Matteüs 13, 24-43: Drie gelijkenissen

De tekst

’Bijbel in gewone taal’

(Deze Bijbeltekst komt uit de Bijbel in Gewone Taal, © Nederlands Bijbelgenootschap 2014, p. 1544)

Jezus gaf nog een voorbeeld aan de mensen. Hij zei: ‘Gods nieuwe wereld lijkt op een boer die goed zaad strooit op zijn land. ’s Nachts, als iedereen slaapt, komt de vijand van de boer. De vijand zaait onkruid tussen het koren en gaat dan weer weg. Het koren komt op en groeit. Maar tegelijk komt ook het onkruid op.
De knechten van de boer gaan naar hem toe. Ze zeggen: ‘U hebt toch goed zaad op het land gestrooid? Waar komt al dat onkruid dan vandaan?’ De boer zegt: ‘Dat heeft een vijand gedaan.’
De knechten vragen: ‘Wilt u dat we het onkruid weghalen?’ Maar de boer zegt: ‘Nee, want als je het onkruid weghaalt, dan trek je ook het koren uit de grond. Laat het koren en het onkruid maar allebei groeien tot de tijd van de oogst. Dan laat ik mijn mannen eerst het onkruid van het land halen. Dat moeten ze bij elkaar binden en in brand steken. Daarna kunnen ze het koren naar mijn schuur brengen.’’

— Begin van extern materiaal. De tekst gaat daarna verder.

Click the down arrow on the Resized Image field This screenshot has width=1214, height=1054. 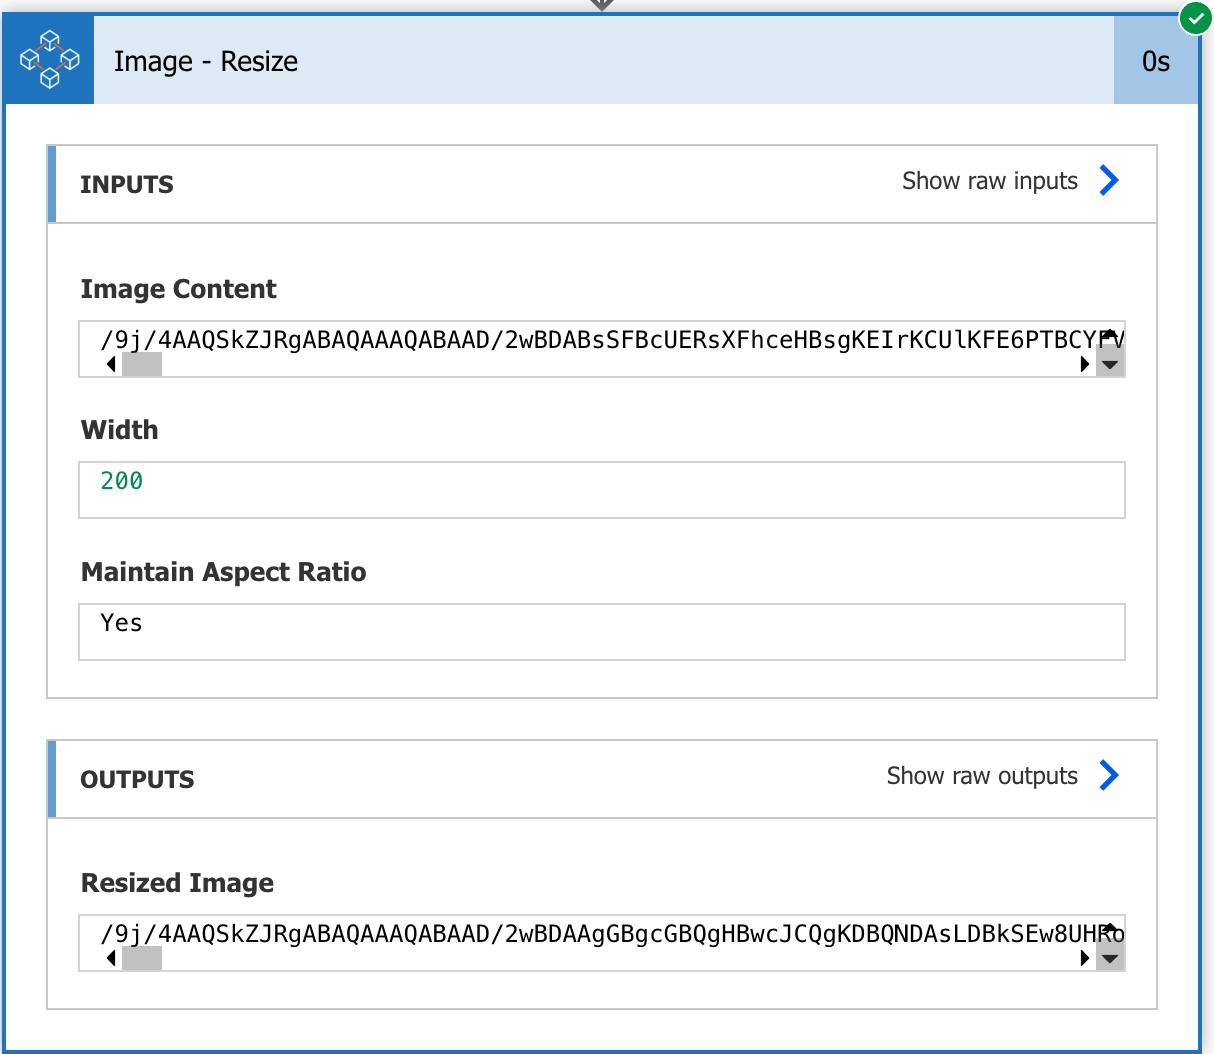pyautogui.click(x=1110, y=958)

Jezus gaf nog een voorbeeld aan de mensen. Hij zei: ‘Gods nieuwe wereld lijkt op een mosterdzaadje. Dat is het kleinste zaadje dat er is. Als iemand het zaait op zijn land, dan groeit er uit dat kleine zaadje een boom. Die boom is het grootst van alle planten. En de vogels bouwen er hun nest in.’
Jezus gaf nog een voorbeeld. Hij zei: ‘Gods nieuwe wereld lijkt op gist. Een vrouw doet een klein beetje gist bij een grote zak meel. Daardoor verandert al het meel.’
Jezus gaf de mensen al die voorbeelden. Hij gebruikte alleen maar voorbeelden als hij tegen hen sprak. Dat moest zo gebeuren, want dat wordt al gezegd in de heilige boeken. Daar staat: «Ik spreek met voorbeelden. Op die manier maak ik het geheim bekend dat zo oud is als de wereld zelf.»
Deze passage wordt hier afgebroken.